[Info-vax] C99 stuff (Re: The Road to V9.0)

Bob Gezelter gezelter at rlgsc.com
Sun Jun 9 18:48:14 EDT 2019


On Sunday, June 9, 2019 at 4:59:50 PM UTC-4, Craig A. Berry wrote:
> On 6/9/19 10:30 AM, John Reagan wrote:
> 
> > You won't need any of our changes to clang/clang++ if you are just
> > interested in porting over open source code. No open source code has
> > OpenVMS'isms buried in it. However, if you want RTL name prefixing,
> > etc., you'll need our edits. Since we will be providing a full
> > clang/clang++, getting it from VSI will be the easy way. Nobody here  > wanting to hack new stuff into clang?
> 
> I wouldn't think so, but people might want to do all the same things for
> other languages that VSI doesn't plan to provide.  Let's say for the
> sake of argument the powers that be command you to produce a
> VMS-friendly Objective C compiler.  Are you going to forget everything
> you did to bring up clang/clang++ and never look at the code you've
> already written?
> 
> Now turn it around (since you're unlikely to ever have that mandate) and
> say someone else wants to do it.  Wouldn't they benefit from being able
> to just take what you've done and adapt it?  Even things that you may be
> pushing back into LLVM (generating debug code that works for the OpenVMS
> debugger?), would be a lot easier to do from a working example.  Sure,
> people can probably figure it all out for themselves if they devote the
> resources to doing so, but wouldn't it be to everyone's advantage if
> they didn't have to?
> 
> > By the way, Rust is written in Rust, not C++. You have to bootstrap
> > from another platform. [I've spoken to Niko in person.]
> 
> Good to know.

Craig,

A cross-compiler for a bootstrap is a somewhat less challenging task than a production cross compiler.
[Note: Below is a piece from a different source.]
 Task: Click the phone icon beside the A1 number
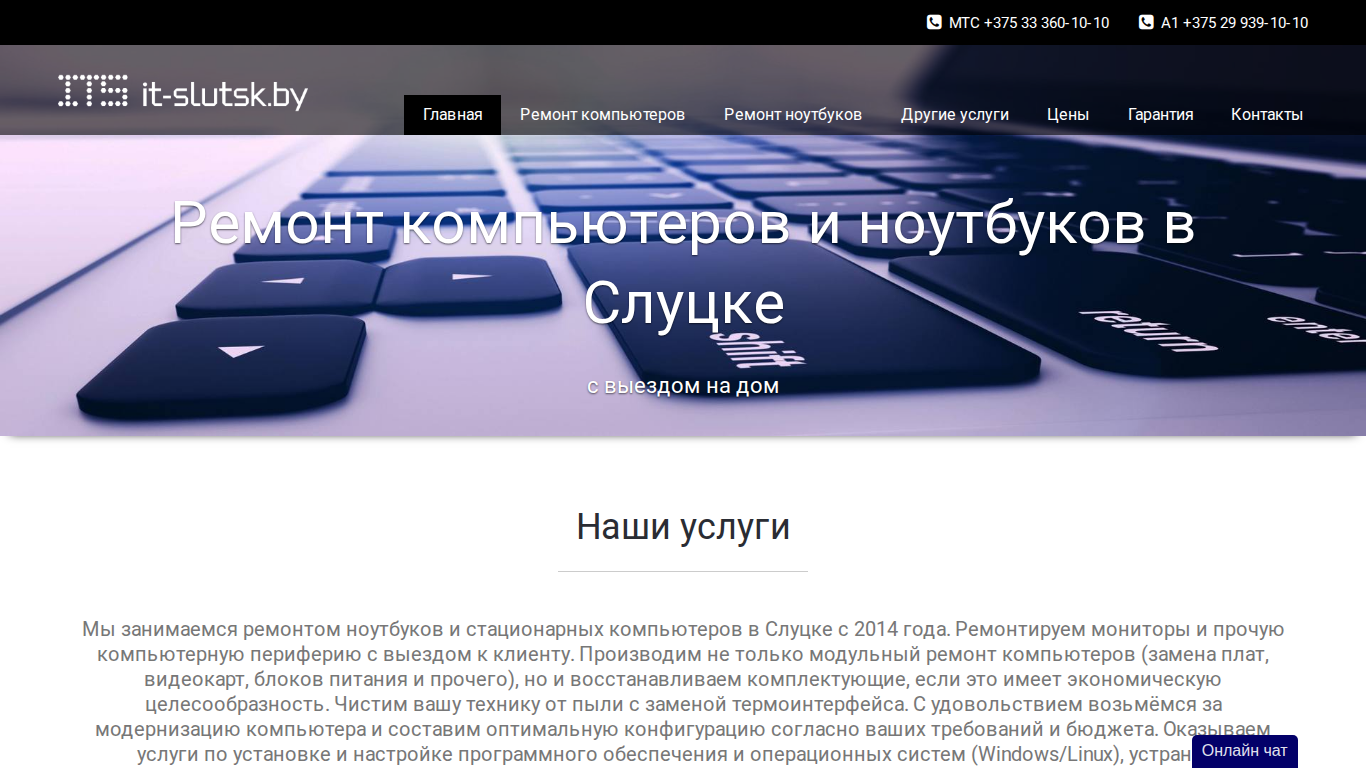[1146, 22]
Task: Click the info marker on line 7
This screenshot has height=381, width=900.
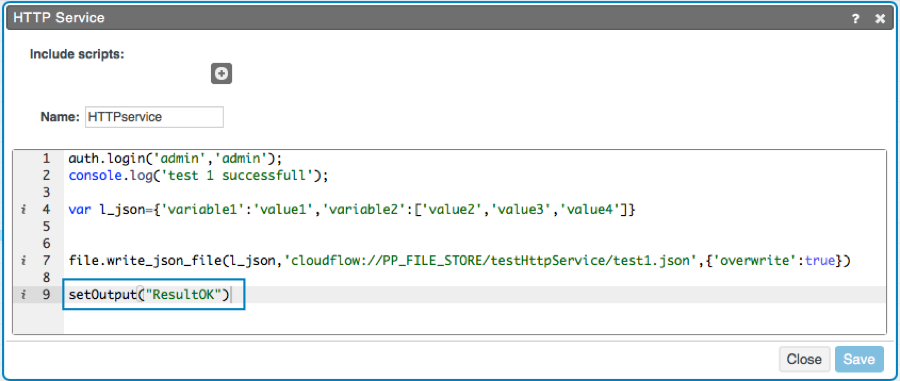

All it must do in this case is produce an executable code for bootstrapping. Efficiency (of compilation or execution) is not the issue. It must clear the bar of producing a working compiler. With access to LLVM, one would potentially not need a code generator, just something that produces an LLVM intermediate file.

Not to say the task is simple, but it is easier than in the old days.